AMERICAS: TSA cargo screening requirement hits 75%

The US Transportation Security Administration (TSA) requires air carriers to screen 75 per cent of all cargo transported from a US airport on a passenger aircraft from 1 May 2010. This is the interim benchmark from TSA as the mandate for 100 per cent of all cargo transported on passenger aircraft to be screened by […]


The US Transportation Security Administration (TSA) requires air carriers to screen 75 per cent of all cargo transported from a US airport on a passenger aircraft from 1 May 2010. This is the interim benchmark from TSA as the mandate for 100 per cent of all cargo transported on passenger aircraft to be screened by 1 August 2010 draws near.

The specific impact of the new requirement for 75 per cent on the market is uncertain, however it will significantly increase the volume of cargo required to be screened by air carriers and/or Certified Cargo Screening Facilities (CCSFs) before it can be loaded on a passenger aircraft.

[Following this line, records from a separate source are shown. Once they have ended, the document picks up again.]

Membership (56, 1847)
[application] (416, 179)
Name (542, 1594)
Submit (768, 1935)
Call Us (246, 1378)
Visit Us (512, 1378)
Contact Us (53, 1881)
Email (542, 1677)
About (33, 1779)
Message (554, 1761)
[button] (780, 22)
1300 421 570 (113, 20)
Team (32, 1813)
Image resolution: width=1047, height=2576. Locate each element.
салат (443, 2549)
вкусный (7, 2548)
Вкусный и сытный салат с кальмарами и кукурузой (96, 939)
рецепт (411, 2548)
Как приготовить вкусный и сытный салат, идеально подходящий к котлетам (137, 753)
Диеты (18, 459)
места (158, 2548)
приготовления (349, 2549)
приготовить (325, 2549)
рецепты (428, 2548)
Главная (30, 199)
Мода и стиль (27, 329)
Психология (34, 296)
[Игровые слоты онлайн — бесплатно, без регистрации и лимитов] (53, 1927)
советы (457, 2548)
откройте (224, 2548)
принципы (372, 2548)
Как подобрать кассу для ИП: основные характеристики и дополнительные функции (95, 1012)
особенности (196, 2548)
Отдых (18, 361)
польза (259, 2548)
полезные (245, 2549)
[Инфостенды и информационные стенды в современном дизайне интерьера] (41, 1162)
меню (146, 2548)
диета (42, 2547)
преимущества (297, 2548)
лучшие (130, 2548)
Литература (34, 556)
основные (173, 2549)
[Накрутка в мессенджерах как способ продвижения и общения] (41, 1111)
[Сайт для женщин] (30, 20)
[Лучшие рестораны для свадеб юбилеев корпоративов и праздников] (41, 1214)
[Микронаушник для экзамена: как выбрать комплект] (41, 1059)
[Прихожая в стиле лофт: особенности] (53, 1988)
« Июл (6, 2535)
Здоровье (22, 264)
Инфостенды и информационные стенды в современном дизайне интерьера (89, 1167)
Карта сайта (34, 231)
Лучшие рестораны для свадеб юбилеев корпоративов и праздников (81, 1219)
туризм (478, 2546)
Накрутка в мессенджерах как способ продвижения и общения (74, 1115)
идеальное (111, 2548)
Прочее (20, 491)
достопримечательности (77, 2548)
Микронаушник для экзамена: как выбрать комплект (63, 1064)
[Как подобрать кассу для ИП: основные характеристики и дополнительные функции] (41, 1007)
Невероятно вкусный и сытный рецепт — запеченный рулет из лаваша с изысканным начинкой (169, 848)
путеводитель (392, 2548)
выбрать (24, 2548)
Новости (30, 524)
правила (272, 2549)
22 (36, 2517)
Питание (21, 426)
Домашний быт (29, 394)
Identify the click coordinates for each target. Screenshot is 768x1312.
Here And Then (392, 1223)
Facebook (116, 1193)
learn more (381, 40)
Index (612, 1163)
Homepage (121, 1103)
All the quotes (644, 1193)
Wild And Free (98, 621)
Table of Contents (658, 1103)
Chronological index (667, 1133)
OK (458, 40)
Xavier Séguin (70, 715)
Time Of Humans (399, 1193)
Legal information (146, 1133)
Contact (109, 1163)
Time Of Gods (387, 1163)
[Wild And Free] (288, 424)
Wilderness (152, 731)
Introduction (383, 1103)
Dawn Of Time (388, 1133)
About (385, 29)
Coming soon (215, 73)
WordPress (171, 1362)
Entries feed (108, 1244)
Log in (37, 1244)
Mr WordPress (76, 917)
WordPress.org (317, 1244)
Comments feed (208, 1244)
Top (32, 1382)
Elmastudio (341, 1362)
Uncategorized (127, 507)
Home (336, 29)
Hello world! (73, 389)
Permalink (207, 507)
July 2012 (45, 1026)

Meanwhile, the Air Cargo Security Alliance (ACSA), a coalition of 300 USbased indirect air carriers, direct shippers and customs brokers, has formally petitioned Janet Napolitano, head of the US Department of Homeland Security, to implement a federal cargo screening programme paid for by a US$0.05 cent per pound fee on all shipments.

According to Michael Whately of ACSA, the TSA’s Certified Cargo Screening Program will “force most small to mid-size forwarders and indirect air carriers (IAC) to face insurmountable costs and logistical hurdles before they could even enter the market-place. This will result in reduced competition and just-in-time shipping options for businesses will be severely limited. For many, the 100 per cent screening mandate without a federal screening programme operating at all American airports makes economic viability impossible.”